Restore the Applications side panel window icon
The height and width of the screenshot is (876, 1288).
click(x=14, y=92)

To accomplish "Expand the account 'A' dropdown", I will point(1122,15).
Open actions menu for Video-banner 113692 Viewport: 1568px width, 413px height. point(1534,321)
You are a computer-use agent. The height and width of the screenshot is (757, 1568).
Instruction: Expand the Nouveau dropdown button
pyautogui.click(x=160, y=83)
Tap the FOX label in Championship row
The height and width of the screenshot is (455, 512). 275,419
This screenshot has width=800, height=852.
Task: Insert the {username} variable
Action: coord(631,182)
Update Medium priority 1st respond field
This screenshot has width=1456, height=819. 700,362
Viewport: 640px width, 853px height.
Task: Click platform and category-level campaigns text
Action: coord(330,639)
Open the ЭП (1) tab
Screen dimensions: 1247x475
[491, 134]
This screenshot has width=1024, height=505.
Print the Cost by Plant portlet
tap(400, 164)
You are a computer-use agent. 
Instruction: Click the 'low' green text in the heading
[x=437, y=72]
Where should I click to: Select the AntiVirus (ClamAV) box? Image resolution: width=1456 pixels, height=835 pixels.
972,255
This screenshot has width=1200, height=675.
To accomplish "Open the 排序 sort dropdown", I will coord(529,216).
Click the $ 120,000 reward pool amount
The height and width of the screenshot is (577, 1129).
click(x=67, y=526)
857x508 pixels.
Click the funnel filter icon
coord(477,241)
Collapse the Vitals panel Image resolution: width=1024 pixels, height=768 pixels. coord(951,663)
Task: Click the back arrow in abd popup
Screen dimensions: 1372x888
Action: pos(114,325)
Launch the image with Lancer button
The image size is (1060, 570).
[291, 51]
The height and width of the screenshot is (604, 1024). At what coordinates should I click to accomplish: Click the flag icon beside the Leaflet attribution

About this exercise.
Using the entries above, restate word for word every line from the one that contains "This screenshot has width=1200, height=675." through the last.

Finished task.
This screenshot has width=1200, height=675.
To accomplish "Open the 排序 sort dropdown", I will coord(529,216).
Click the $ 120,000 reward pool amount
The height and width of the screenshot is (577, 1129).
click(x=67, y=526)
857x508 pixels.
Click the funnel filter icon
coord(477,241)
Collapse the Vitals panel Image resolution: width=1024 pixels, height=768 pixels. coord(951,663)
Task: Click the back arrow in abd popup
Screen dimensions: 1372x888
Action: pos(114,325)
Launch the image with Lancer button
The image size is (1060, 570).
[291, 51]
The height and width of the screenshot is (604, 1024). At what coordinates should I click to accomplish: Click the flag icon beside the Leaflet attribution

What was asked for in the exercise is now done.